What the exercise asks. Lines before the one containing "Image resolution: width=2576" are not wanted. Transcribe that line and all after it exactly, to the end of the entries.

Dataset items
══════════

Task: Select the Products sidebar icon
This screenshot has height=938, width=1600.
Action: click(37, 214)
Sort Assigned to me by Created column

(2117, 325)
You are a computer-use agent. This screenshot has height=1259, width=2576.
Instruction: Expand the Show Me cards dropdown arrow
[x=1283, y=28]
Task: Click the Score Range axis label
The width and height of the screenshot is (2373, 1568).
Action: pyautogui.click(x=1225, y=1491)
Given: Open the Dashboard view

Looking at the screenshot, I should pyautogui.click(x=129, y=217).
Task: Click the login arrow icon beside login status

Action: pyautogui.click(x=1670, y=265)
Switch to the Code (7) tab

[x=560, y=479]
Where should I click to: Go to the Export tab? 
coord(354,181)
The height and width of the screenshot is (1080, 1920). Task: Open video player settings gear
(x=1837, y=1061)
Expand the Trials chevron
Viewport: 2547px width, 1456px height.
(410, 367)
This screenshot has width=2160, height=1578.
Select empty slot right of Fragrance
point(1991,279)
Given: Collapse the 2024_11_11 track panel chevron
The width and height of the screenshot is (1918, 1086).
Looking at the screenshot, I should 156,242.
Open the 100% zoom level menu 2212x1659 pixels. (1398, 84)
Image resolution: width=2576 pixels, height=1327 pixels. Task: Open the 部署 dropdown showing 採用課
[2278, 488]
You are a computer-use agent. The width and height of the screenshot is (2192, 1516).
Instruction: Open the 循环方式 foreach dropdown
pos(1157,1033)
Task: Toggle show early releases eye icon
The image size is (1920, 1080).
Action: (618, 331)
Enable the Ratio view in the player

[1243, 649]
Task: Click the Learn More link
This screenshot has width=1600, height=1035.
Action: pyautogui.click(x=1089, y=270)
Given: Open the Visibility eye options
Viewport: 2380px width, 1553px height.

══════════

Result.
Image resolution: width=2576 pixels, height=1327 pixels. Task: Open the 部署 dropdown showing 採用課
[2278, 488]
You are a computer-use agent. The width and height of the screenshot is (2192, 1516).
Instruction: Open the 循环方式 foreach dropdown
pos(1157,1033)
Task: Toggle show early releases eye icon
The image size is (1920, 1080).
Action: (618, 331)
Enable the Ratio view in the player

[1243, 649]
Task: Click the Learn More link
This screenshot has width=1600, height=1035.
Action: pyautogui.click(x=1089, y=270)
Given: Open the Visibility eye options
Viewport: 2380px width, 1553px height.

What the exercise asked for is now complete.